# AUFGABEN
A) Schreiben Sie bitte aus dem Text über Edmund Mach die Stelle unverändert ab, beginnend mit „Edmund Mach wurde“ und fortlaufend bis einschließlich „seinem 67. Geburtstag.“.
B) Unter welchem Titel erschien laut dem Text über Edmund Mach sein erstes Buch?

# BEREITGESTELLTER TEXT
Edmund Mach
Edmund Mach
1929 – 1996Edmund Mach schrieb über Armut, Familie, Enttäuschungen und große Sehnsüchte. Besonders wichtig war Amerika für ihn. Amerika war sein Sehnsuchtsort, den er mit Freiheit, Neubeginn und einem anderen Leben verband. Ungewöhnliche Fremdwörter, überzeichnete Details, erfundene Wörter und schräge Einfälle machen seine Texte interessant und einzigartig.
Seine Lyrik blieb lange unsichtbar, während Texte von seinem Kollegen Ernst Herbeck viel Aufmerksamkeit bekamen. Ab 1976 wurden einzelne Texte von ihm veröffentlicht. Am Beginn verwendete er die Namen „Otto“ oder „Aloisius Schnedel“ statt seinen Namen. 1982 erschien sein erstes Buch mit dem Titel „Buchstaben Florenz“.
Edmund Mach wurde 1929 in Wien geboren. Nach dem Krieg studierte er Geschichte und Englisch. Er machte das Studium aber nicht fertig. Ende der 1950er Jahre kam er nach Gugging. Nachdem er Kontakt zu Leo Navratil hatte, begann er zu schreiben. Ab 1984 lebte er im „Haus der Künstler“ in Gugging. 1996 erfüllte er sich seinen großen Traum und reiste nach Amerika, nach New York. Dort starb er auch, kurz nach seinem 67. Geburtstag.

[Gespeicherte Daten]

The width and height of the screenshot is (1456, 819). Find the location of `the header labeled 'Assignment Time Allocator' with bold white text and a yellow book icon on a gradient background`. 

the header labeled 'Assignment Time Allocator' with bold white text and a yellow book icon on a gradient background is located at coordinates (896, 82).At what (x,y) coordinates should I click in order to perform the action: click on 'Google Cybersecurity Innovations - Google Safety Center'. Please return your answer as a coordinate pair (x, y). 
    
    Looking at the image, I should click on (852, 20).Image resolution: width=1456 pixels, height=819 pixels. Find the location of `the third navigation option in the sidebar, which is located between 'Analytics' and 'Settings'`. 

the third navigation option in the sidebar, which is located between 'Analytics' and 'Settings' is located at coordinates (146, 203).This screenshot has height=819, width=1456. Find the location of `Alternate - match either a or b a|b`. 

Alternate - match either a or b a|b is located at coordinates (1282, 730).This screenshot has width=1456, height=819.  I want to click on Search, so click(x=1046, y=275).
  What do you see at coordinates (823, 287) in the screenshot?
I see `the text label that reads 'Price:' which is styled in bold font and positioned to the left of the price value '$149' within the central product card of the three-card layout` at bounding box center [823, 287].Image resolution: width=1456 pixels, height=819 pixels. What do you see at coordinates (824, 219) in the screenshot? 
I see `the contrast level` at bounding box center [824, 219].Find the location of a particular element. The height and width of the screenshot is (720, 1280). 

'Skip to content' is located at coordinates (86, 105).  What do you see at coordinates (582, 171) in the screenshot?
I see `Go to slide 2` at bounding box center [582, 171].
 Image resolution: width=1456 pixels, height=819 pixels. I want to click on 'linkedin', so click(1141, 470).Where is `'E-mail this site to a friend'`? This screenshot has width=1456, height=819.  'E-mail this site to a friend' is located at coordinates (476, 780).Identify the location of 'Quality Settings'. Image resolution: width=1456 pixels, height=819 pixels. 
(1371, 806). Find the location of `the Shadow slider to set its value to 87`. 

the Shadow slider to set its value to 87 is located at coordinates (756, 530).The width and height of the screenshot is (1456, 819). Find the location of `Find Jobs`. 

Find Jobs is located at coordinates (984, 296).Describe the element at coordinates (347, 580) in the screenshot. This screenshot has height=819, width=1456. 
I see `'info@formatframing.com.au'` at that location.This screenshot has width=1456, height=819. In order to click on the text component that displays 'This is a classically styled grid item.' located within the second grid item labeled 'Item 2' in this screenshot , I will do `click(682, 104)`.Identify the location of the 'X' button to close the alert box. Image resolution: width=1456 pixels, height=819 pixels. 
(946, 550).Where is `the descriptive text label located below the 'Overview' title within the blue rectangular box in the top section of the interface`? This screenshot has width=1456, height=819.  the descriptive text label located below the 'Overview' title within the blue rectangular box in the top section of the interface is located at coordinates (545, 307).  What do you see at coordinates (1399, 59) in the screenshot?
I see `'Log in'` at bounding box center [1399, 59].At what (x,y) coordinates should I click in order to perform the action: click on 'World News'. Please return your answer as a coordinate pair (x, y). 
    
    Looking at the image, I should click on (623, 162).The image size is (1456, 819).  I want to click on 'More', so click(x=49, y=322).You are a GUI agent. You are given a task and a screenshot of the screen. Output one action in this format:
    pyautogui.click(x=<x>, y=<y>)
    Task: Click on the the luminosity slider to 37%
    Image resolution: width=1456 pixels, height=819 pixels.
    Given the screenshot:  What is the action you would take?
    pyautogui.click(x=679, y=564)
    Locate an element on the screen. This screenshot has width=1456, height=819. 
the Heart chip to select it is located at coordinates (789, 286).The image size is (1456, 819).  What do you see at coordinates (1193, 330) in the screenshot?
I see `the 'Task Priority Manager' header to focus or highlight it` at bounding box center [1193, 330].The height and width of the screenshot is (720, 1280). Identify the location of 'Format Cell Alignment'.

# LÖSUNGSTEIL
A)
Edmund Mach wurde 1929 in Wien geboren. Nach dem Krieg studierte er Geschichte und Englisch. Er machte das Studium aber nicht fertig. Ende der 1950er Jahre kam er nach Gugging. Nachdem er Kontakt zu Leo Navratil hatte, begann er zu schreiben. Ab 1984 lebte er im „Haus der Künstler“ in Gugging. 1996 erfüllte er sich seinen großen Traum und reiste nach Amerika, nach New York. Dort starb er auch, kurz nach seinem 67. Geburtstag.

B) „Buchstaben Florenz“